═══ EXERCISE MATERIAL ═══

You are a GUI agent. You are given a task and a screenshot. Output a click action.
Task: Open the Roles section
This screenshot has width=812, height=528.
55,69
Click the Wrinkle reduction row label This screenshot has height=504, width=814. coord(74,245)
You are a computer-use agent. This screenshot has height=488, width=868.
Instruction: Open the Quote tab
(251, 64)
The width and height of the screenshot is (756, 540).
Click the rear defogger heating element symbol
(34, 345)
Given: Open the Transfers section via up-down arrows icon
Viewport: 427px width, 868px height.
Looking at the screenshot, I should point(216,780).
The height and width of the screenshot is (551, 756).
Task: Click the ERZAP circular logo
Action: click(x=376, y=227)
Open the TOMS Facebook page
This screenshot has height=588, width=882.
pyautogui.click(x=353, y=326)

═══
═══ EXERCISE MATERIAL ═══

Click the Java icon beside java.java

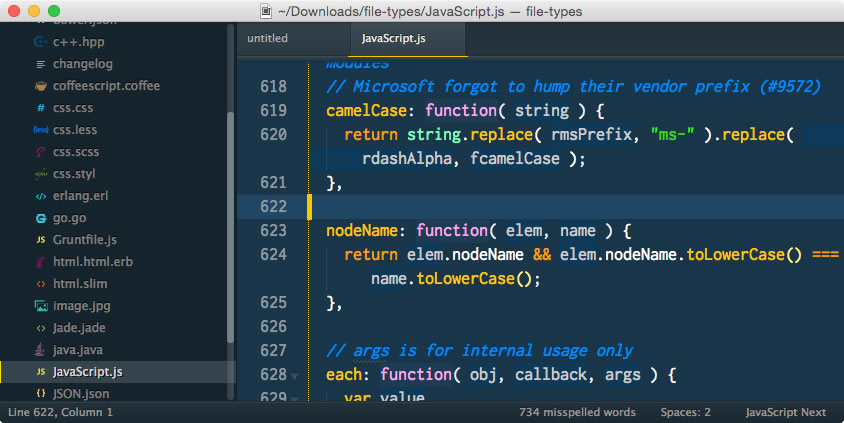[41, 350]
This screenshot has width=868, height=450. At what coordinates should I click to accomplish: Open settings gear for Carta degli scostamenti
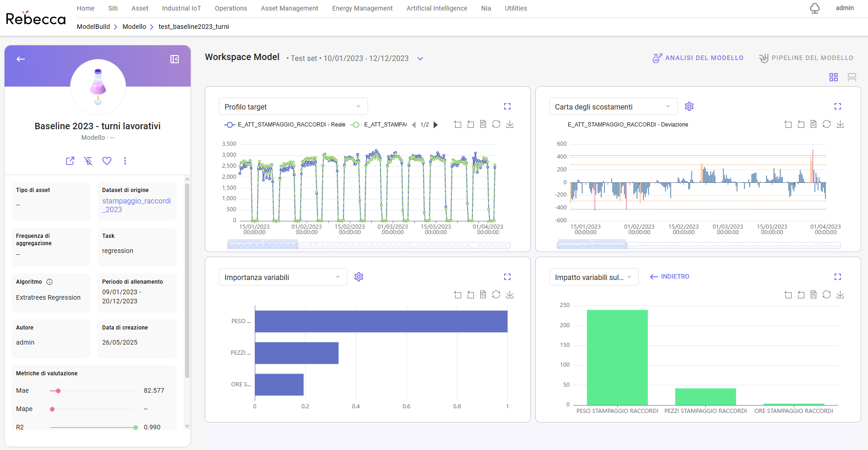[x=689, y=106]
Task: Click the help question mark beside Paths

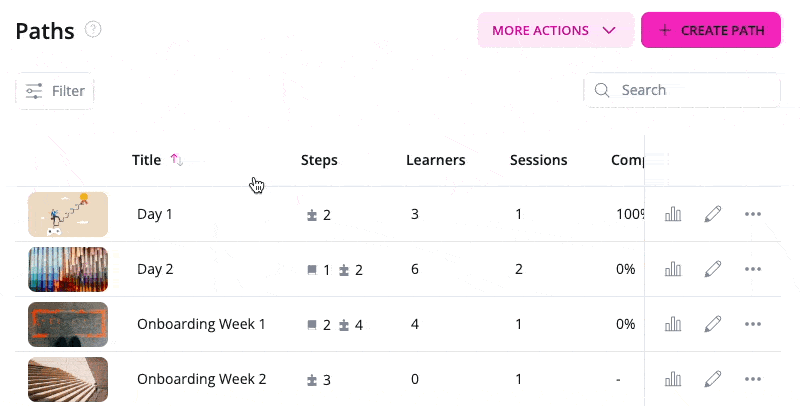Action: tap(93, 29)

═══
═══ EXERCISE MATERIAL ═══

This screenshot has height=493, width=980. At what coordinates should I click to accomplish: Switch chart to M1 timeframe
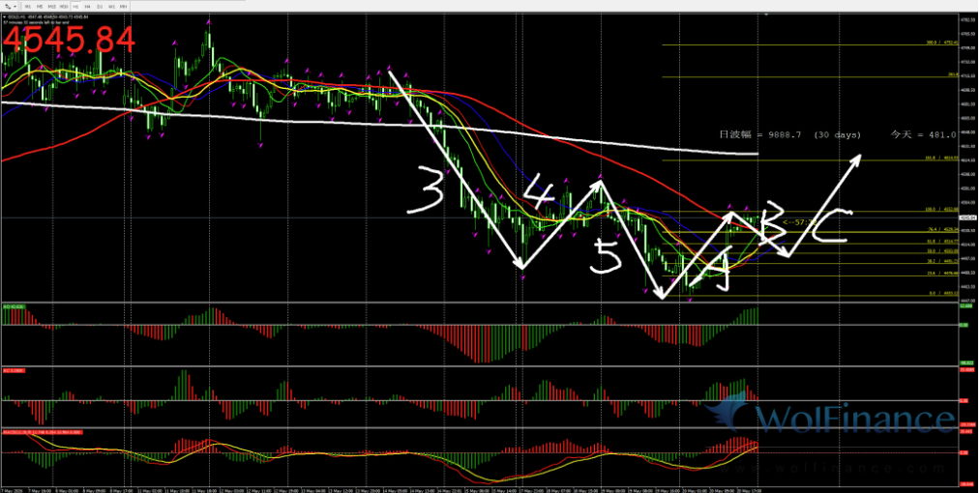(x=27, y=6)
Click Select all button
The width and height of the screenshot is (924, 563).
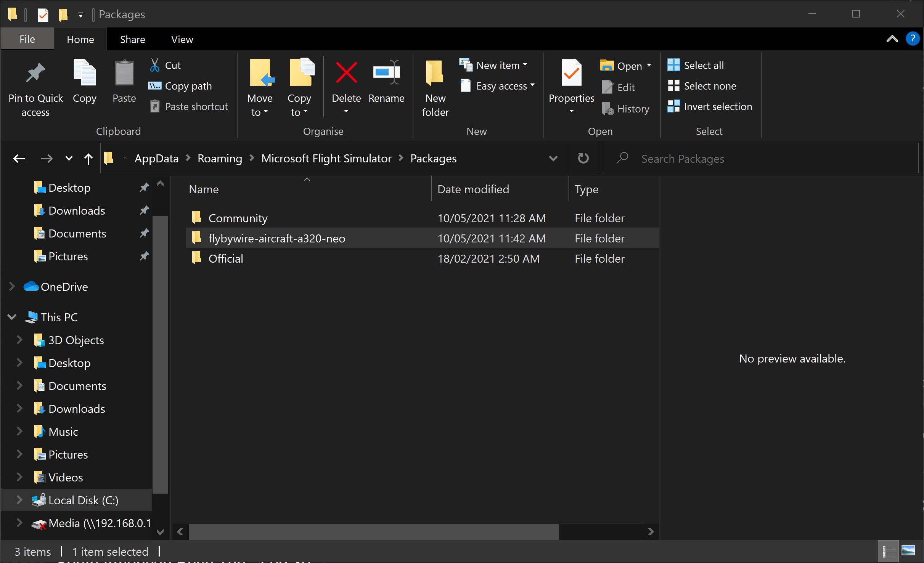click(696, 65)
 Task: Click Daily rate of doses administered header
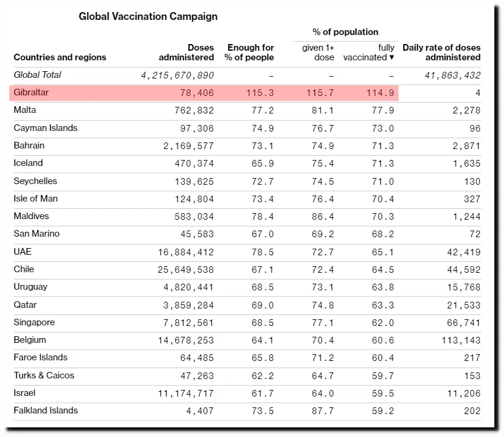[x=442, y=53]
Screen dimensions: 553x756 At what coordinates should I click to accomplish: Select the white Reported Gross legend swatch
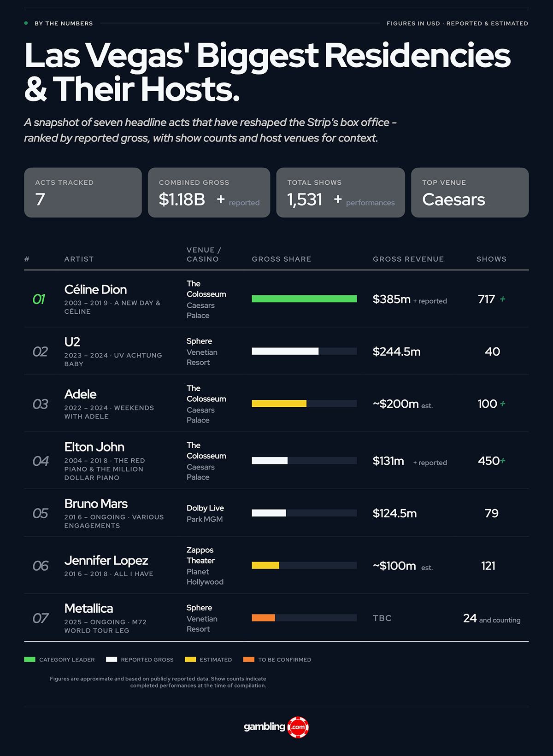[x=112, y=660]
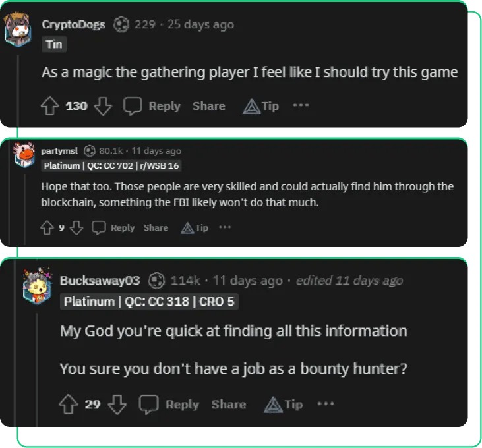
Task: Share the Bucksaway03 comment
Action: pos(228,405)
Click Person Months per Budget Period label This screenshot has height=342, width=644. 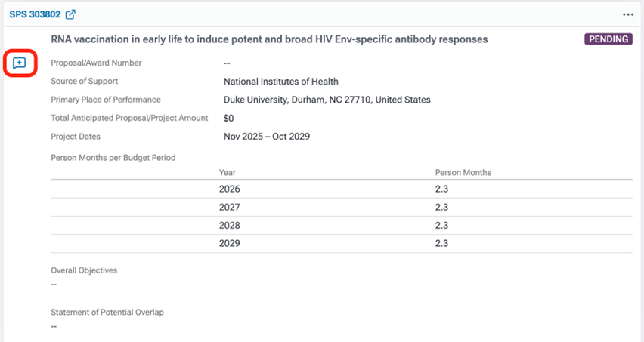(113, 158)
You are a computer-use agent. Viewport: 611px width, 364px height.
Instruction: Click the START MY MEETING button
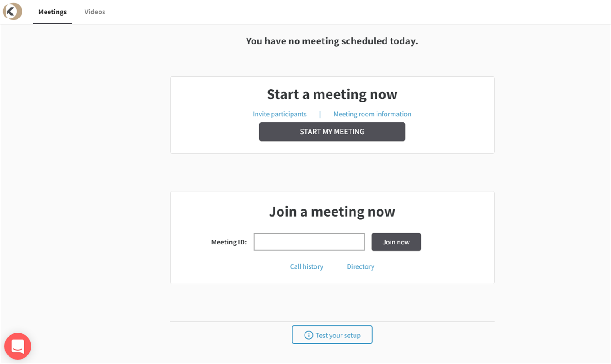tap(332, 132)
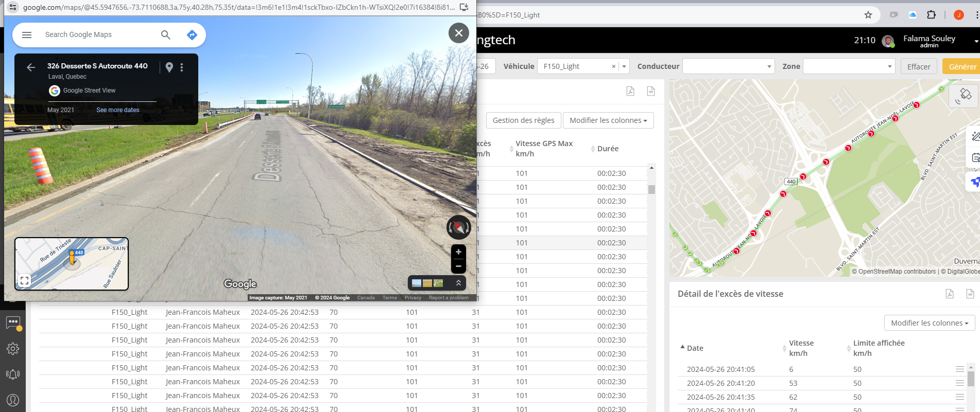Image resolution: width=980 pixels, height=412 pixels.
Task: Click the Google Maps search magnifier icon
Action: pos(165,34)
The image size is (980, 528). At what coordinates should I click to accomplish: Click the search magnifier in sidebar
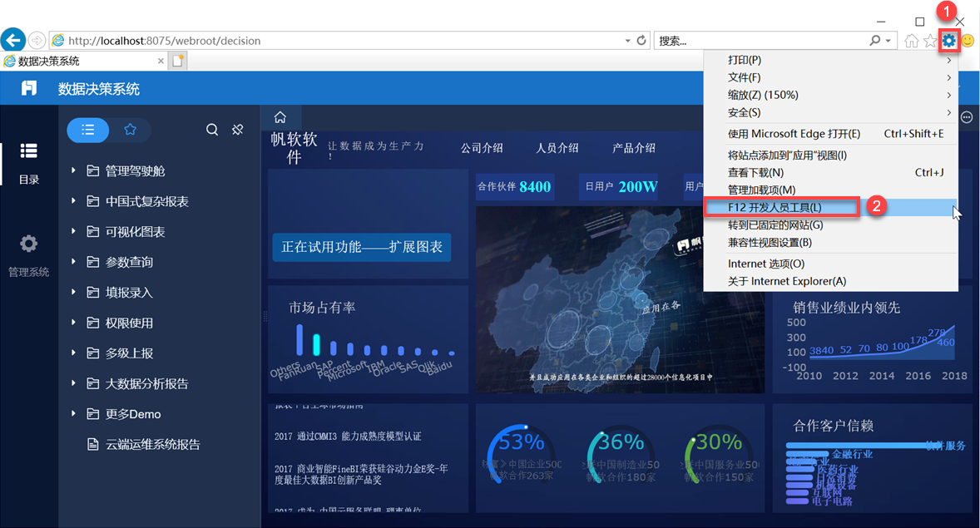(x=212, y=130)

═══

### WHAT THE TASK REQUIRES
Pick out the lines above containing the word "computer", then copy them.

### EXERCISE SOLUTION
You are a computer-use agent. This screenshot has height=488, width=868.
You are a computer-use agent. Viewport: 611px width, 364px height.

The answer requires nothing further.